Residents at Monday’s town meeting vote with their yellow cards.

CHESTERVILLE – Residents bought a grader, cut $24,000 out of the budget and opted against Saturday town meetings at the 2015 annual town meeting on Monday night.

The 3-hour meeting drew nearly 100 residents, 45 articles and plenty of debate over $725,000 in department requests and a proposed property tax assessment of $556,000 if the budget should pass. Significant discussion began immediately with Article 4, which raised the state’s LD1 tax levy limit from $500,498.

Some residents supported voting against the article and holding the line against future increases, pointing to the 11.4 percent increase in the municipal property tax  assessment should the town meeting warrant pass as recommended. Town officials and other residents, however, said that the proper place to reduce the budget’s impact was on each article that authorized an expenditure, not by voting against the LD1 limit increase. The LD1 article passed by a written vote of 54 in favor and 37 opposed.

Residents approved two cuts to the selectmen-recommended budget: $5,000 out of the requested $30,000 to pay for discounted real estate tax payments and $19,000 out of the Public Works Department’s budget of $287,826.

Selectman Scott Gray suggested the first cut, which came out of money used to pay the 3 percent discount awarded to residents that pay their taxes within 30 days of tax bills going out. Those early payments, selectmen noted, helped reduce the amount of money Chesterville borrows to run town operations between the start of the fiscal year and the collection of taxpayer money. However, Gray said, the town typically used less than $25,000 to pay for those discounts.

In the Public Works Department, $18,000 had been set aside to replace a truck body on a used truck with significant issues. Residents opted against raising those funds, as well as correcting a mistake on the FICA calculation for public works’ personnel. That mistake existed on other personnel articles as well, but was corrected only for public works at the town meeting.
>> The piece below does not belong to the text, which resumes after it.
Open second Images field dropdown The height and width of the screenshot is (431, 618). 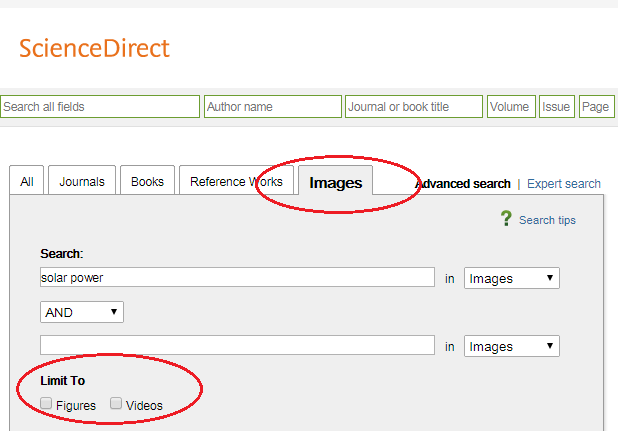pyautogui.click(x=512, y=346)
Residents did approve the purchase of a 1990 John Deer 670-B grader for $25,000 in appropriated funds, plus another $5,000 garnered through trading in the town’s 1971 F-12 Cat grader. The existing grader, Highway Foreman Patrick McHugh and others said, required significant repairs to operate and perhaps even pass inspection. Additionally, parts for the machine were no longer widely available.
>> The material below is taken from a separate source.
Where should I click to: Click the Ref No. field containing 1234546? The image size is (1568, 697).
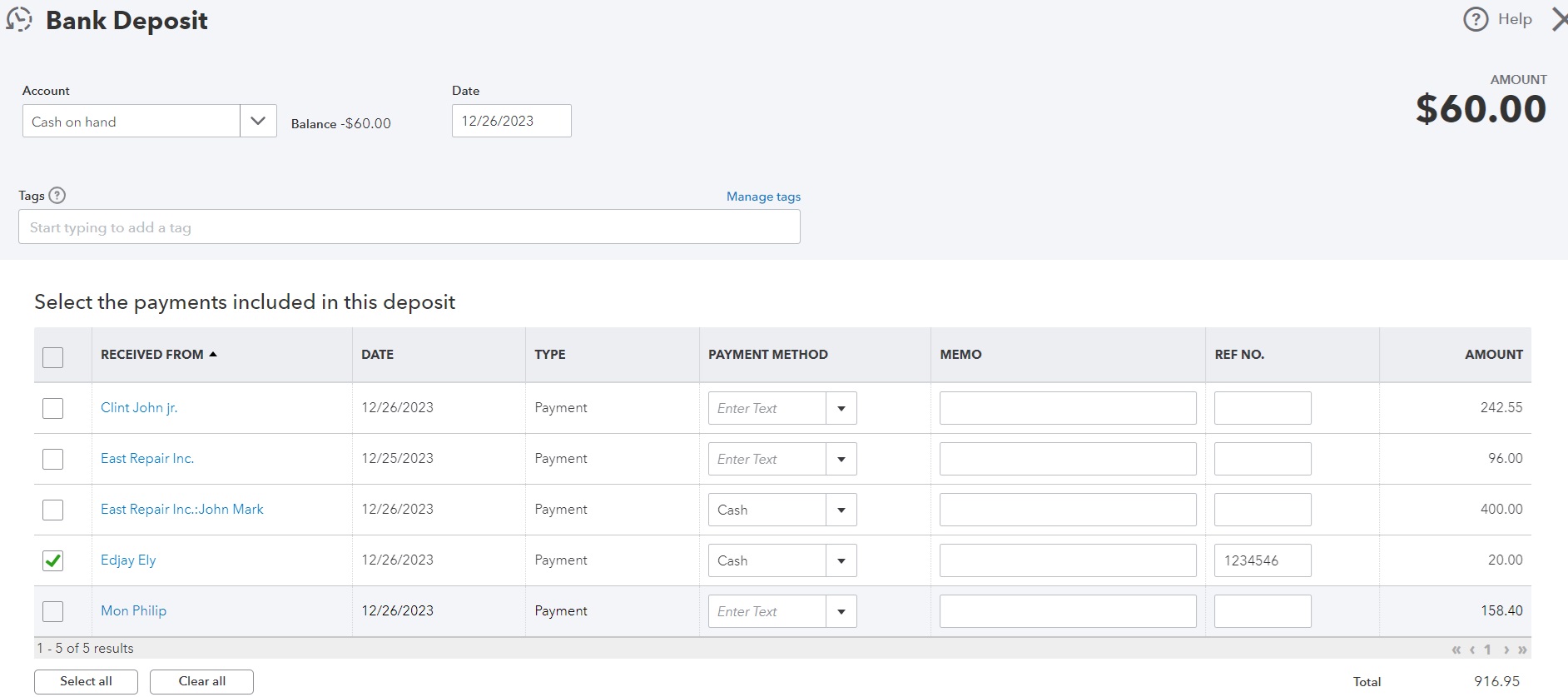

The new grader will make many tasks, such as ditching, shoulder work, shimming and grading roads, much easier, according to McHugh.
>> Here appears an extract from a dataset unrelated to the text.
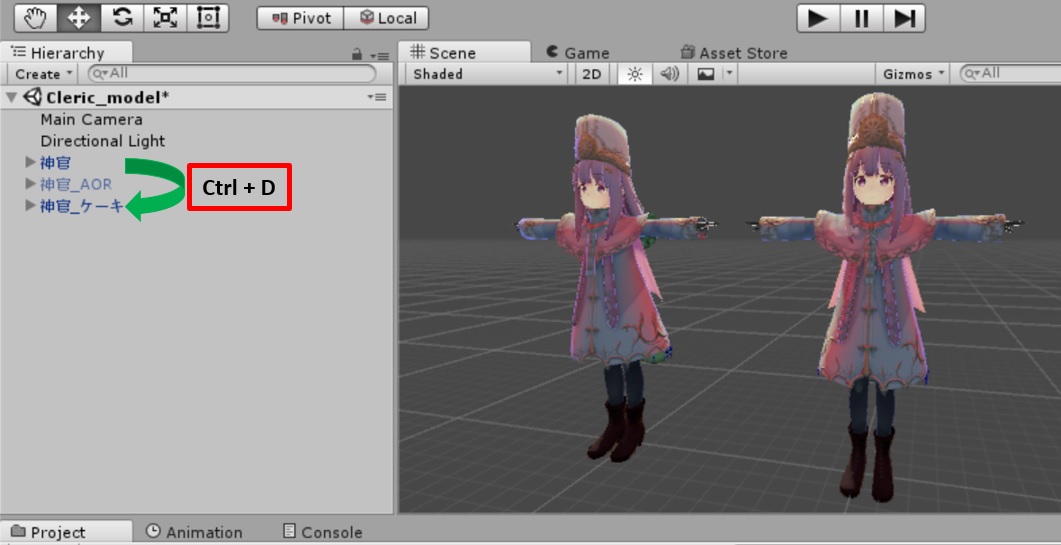Select the Hand tool
This screenshot has height=545, width=1061.
click(x=34, y=17)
Residents voted down a proposal to hold the annual town meeting Saturday afternoon, with several questioning the need for a change. The idea had been proposed as a way to potentially improve attendance, with the annual town meeting occurring on a Saturday at 1 p.m. rather than a Monday evening after residents had gotten off work. If the change had been approved, voting would have occurred on the preceding Thursday.

However, residents declined to make a change. An experiment to hold the Farmington town meetings on Saturday, some pointed out, had not resulted in markedly higher attendance. A hand-count vote easily defeated the proposed change.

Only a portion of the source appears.